Collected data entries:

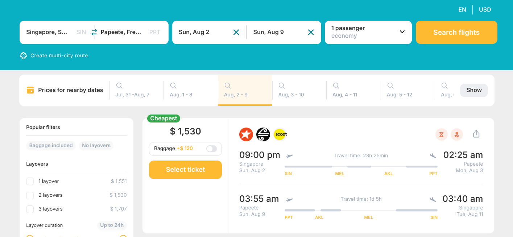The image size is (513, 237).
Task: Click the share ticket icon
Action: [x=476, y=134]
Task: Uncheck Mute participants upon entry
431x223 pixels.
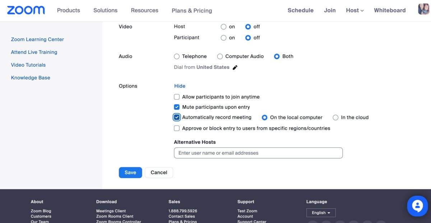Action: point(177,107)

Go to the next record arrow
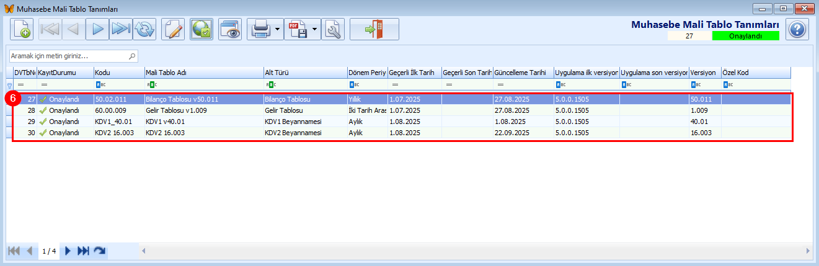pos(97,29)
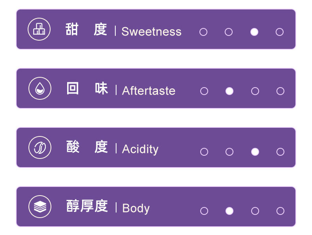Viewport: 312px width, 235px height.
Task: Select the first Acidity level dot
Action: pos(204,152)
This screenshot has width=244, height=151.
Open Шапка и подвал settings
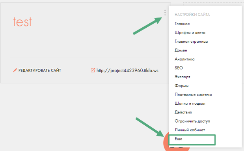pyautogui.click(x=190, y=104)

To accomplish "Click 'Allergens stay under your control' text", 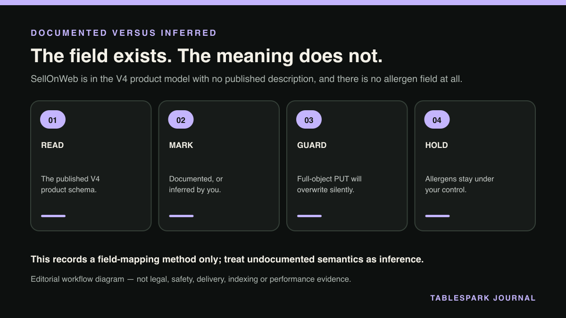I will pyautogui.click(x=459, y=184).
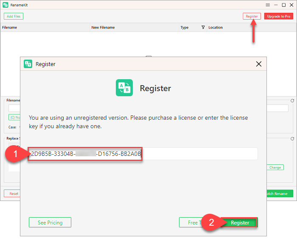Submit using the green Register button in the dialog
Viewport: 297px width, 244px height.
pyautogui.click(x=240, y=222)
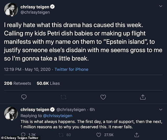Open the Twitter for iPhone source link

(x=71, y=69)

[Problem requirements] From the records above, write out exactly the lines that begin at the line with "Task: Uncheck Mute participants upon entry" and end at the line with "This screenshot has width=244, height=151.". Pictures must not appear in the output.

[Response]
Task: Uncheck Mute participants upon entry
431x223 pixels.
Action: point(177,107)

Go to the next record arrow
pos(97,29)
Viewport: 312px width, 235px height.
Task: Select the first Acidity level dot
Action: pos(204,152)
This screenshot has width=244, height=151.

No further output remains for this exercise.